YOUR INSTRUCTIONS: Would you transcribe the records below from the line with "Task: Open the Date Range dropdown selector" to the line with "Instruction: Select the", ends included, exactly and with nothing more, leaving the pictures out?

DATA FOR ANALYSIS:

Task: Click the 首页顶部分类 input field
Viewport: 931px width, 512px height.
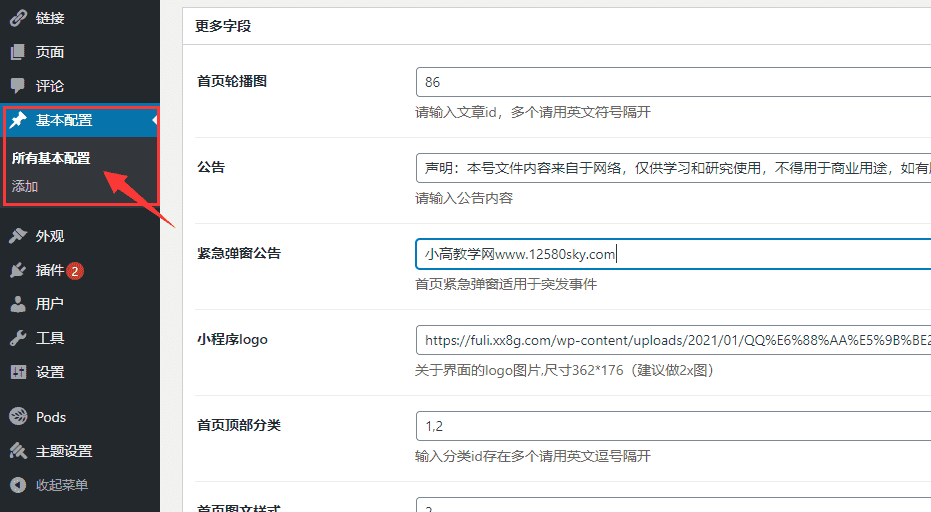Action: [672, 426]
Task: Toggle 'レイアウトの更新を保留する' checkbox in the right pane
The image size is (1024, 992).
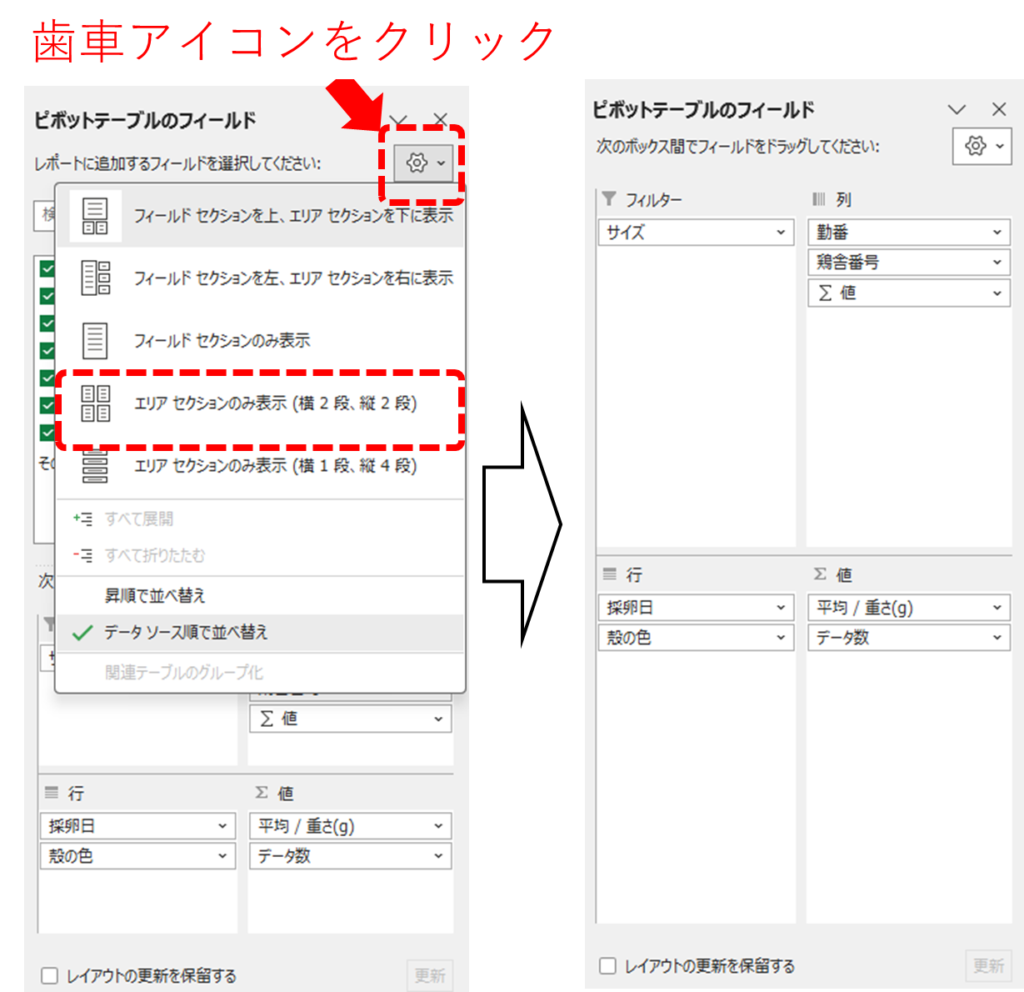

* * *

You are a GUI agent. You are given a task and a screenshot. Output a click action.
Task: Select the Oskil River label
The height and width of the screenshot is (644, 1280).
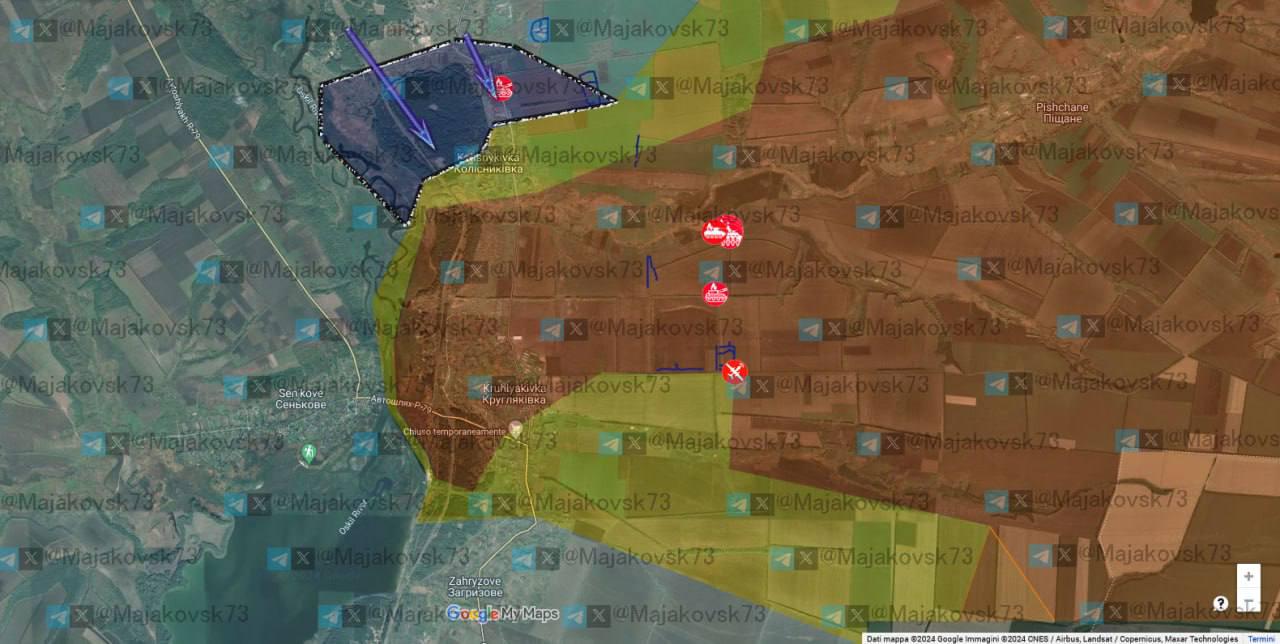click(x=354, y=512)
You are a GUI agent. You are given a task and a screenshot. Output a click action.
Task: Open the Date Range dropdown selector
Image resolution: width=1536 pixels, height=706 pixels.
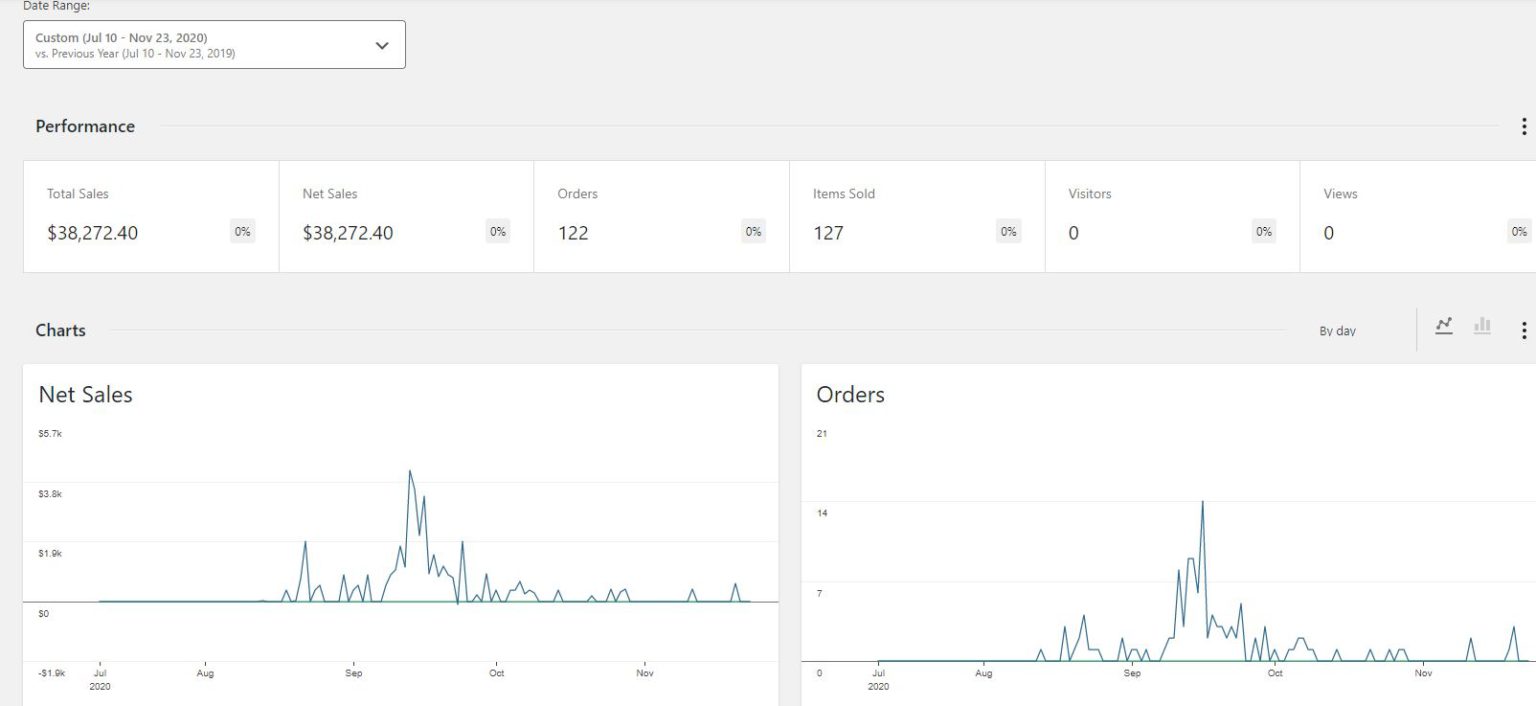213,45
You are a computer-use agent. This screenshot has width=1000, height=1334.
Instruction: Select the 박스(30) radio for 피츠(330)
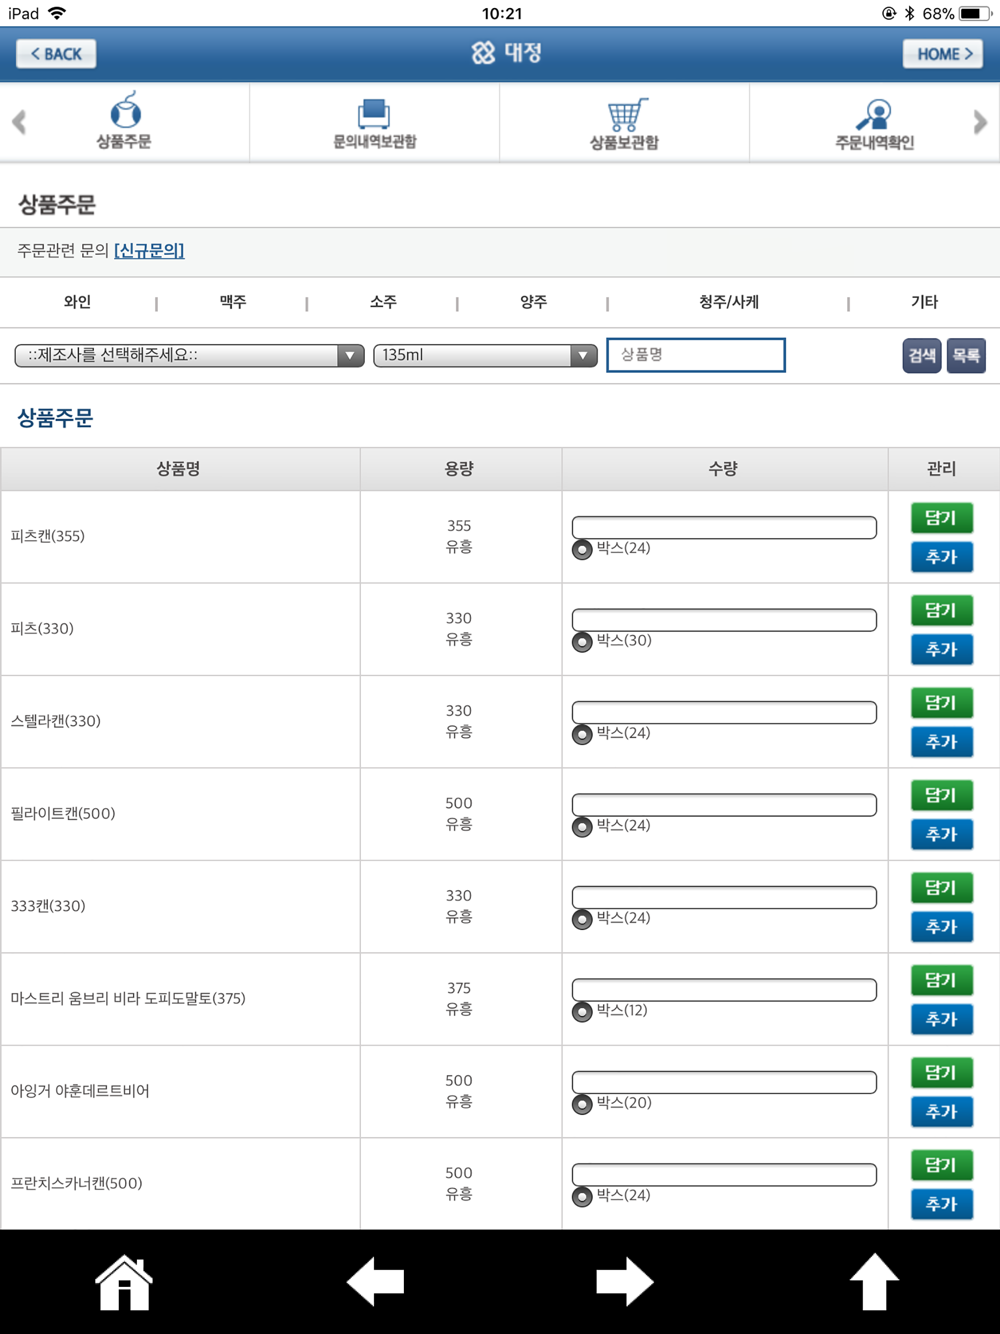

ANSWER AREA:
Task: Open the Date Range dropdown selector
Image resolution: width=1536 pixels, height=706 pixels.
213,45
You are a computer-use agent. This screenshot has width=1000, height=1334.
Instruction: Select the 박스(30) radio for 피츠(330)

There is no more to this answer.